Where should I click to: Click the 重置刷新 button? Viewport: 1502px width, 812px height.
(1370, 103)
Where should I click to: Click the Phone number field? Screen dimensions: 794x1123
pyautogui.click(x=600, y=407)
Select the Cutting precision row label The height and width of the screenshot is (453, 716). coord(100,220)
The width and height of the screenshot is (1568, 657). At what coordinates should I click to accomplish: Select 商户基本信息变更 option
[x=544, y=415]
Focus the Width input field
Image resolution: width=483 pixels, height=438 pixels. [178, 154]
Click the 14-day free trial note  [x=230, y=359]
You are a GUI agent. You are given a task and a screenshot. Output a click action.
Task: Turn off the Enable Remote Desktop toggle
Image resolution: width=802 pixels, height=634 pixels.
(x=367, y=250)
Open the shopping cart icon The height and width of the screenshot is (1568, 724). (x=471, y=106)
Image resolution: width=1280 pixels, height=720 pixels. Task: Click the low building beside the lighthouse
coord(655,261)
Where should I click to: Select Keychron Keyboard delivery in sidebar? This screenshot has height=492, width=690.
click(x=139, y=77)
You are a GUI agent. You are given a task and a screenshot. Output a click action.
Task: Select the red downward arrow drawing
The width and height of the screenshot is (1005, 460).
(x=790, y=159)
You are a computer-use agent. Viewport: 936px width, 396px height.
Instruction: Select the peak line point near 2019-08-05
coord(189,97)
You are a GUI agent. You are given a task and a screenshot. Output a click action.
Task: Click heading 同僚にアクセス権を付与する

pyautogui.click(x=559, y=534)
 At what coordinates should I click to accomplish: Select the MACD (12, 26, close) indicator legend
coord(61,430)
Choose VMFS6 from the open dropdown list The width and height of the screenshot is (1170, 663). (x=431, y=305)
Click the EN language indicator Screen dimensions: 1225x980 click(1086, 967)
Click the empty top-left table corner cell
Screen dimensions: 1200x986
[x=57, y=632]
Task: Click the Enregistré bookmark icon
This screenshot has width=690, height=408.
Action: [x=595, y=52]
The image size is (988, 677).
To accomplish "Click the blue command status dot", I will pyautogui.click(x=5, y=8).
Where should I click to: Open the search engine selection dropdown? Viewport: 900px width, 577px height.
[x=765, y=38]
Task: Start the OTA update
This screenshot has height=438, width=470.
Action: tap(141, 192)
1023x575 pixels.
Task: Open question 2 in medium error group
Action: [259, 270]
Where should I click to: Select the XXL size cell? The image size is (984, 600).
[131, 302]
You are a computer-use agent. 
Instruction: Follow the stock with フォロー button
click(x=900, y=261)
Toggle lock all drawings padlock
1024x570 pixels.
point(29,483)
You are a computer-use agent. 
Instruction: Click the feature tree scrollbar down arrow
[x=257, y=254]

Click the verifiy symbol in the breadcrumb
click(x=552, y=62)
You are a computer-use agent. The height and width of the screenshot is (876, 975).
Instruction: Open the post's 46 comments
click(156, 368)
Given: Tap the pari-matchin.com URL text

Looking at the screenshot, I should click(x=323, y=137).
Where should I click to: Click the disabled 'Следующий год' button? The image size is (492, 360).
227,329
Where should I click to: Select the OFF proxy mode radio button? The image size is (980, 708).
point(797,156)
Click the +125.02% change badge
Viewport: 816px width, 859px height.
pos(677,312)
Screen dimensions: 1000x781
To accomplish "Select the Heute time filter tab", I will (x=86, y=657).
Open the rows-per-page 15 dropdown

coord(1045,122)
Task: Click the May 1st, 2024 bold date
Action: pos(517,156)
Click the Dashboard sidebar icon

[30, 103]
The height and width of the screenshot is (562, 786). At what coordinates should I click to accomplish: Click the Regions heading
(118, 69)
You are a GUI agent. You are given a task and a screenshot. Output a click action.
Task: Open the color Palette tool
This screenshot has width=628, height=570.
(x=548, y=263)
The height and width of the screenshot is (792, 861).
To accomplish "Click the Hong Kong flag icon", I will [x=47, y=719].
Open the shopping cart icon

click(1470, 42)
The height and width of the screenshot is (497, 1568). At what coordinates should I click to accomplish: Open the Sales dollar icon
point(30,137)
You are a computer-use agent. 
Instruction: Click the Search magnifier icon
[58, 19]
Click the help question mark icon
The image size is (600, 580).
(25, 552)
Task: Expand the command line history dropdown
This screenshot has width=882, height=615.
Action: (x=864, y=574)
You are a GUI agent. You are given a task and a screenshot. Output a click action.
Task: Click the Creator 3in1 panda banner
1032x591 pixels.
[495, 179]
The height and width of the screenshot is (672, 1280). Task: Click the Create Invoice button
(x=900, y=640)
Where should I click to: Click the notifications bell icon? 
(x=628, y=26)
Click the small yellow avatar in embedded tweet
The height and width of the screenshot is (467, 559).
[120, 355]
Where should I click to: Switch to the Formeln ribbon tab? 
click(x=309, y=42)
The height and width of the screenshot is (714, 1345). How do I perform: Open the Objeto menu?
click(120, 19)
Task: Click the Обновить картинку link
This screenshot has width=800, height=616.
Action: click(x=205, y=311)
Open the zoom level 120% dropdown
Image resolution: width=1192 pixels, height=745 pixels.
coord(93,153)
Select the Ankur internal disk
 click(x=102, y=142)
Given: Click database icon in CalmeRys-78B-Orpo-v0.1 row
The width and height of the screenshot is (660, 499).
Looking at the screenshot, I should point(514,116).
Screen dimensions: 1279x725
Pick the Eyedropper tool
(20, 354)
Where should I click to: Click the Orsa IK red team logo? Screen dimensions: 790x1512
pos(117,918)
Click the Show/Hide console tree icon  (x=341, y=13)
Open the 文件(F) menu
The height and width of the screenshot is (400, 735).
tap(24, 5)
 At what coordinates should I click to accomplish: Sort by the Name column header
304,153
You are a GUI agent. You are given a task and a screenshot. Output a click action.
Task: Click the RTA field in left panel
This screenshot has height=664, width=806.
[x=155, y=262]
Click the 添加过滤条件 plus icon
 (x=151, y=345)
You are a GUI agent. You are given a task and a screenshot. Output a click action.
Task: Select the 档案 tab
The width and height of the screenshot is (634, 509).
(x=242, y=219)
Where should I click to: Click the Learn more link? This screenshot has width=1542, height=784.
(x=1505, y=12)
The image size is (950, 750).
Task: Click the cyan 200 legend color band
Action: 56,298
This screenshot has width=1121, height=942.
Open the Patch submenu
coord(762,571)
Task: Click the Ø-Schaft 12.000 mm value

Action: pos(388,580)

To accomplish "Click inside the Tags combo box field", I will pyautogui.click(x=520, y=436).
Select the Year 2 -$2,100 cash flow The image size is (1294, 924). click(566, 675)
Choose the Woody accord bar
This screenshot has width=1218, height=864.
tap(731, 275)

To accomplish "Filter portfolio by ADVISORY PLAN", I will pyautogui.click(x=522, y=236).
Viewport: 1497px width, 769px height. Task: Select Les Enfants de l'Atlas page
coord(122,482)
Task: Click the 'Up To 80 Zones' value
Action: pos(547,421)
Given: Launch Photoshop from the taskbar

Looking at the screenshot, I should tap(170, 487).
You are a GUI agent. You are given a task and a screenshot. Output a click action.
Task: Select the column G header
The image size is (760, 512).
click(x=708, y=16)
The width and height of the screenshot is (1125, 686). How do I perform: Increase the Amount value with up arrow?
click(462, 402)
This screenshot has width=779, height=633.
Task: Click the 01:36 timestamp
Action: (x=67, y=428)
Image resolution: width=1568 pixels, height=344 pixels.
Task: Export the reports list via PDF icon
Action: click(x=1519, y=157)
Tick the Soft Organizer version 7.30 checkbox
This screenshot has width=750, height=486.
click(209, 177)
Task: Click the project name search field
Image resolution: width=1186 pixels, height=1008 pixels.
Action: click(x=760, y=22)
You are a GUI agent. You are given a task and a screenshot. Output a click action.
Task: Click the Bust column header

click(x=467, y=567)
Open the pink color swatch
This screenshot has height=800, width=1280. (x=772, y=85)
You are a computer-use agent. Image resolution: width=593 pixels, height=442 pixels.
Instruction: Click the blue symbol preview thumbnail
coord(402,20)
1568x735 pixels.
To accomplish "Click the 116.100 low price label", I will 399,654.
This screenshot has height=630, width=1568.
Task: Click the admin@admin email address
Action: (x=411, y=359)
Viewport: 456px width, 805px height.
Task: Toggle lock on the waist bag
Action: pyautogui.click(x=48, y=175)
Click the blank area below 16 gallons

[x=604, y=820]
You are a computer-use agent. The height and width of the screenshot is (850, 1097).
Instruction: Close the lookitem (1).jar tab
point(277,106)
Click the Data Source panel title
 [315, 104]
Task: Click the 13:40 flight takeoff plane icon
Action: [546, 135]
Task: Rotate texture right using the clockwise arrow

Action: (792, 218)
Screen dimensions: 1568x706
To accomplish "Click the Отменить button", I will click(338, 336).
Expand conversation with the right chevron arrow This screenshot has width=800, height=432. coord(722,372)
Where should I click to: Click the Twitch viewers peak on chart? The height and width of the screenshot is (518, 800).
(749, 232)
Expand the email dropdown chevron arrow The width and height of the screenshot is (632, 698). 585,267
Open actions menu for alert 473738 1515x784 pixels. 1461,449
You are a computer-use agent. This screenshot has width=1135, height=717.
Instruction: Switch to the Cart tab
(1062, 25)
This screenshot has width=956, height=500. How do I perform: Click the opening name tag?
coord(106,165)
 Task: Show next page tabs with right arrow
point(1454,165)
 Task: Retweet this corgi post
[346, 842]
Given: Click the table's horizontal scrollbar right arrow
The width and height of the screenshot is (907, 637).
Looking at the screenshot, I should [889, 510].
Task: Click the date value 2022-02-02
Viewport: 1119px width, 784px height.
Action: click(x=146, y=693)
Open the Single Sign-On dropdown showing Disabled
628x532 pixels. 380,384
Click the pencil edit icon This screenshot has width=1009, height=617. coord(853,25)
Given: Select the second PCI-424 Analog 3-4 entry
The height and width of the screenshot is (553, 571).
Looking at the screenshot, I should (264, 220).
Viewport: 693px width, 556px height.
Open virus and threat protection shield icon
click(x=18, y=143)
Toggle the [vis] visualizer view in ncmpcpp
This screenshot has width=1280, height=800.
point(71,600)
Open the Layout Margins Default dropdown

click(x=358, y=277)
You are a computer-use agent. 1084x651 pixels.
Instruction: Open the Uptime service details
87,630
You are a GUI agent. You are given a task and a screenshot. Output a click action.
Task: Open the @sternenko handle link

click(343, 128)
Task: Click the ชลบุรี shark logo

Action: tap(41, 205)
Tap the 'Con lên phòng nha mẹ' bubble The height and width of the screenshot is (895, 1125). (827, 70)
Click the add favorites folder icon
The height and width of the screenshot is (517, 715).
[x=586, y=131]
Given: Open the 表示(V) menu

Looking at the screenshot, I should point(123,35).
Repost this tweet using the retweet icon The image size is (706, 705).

## WHAT IS BEING ASKED:
Write out each line above containing "chevron".

## RESULT OF THIS EXERCISE:
Expand conversation with the right chevron arrow This screenshot has width=800, height=432. coord(722,372)
Expand the email dropdown chevron arrow The width and height of the screenshot is (632, 698). 585,267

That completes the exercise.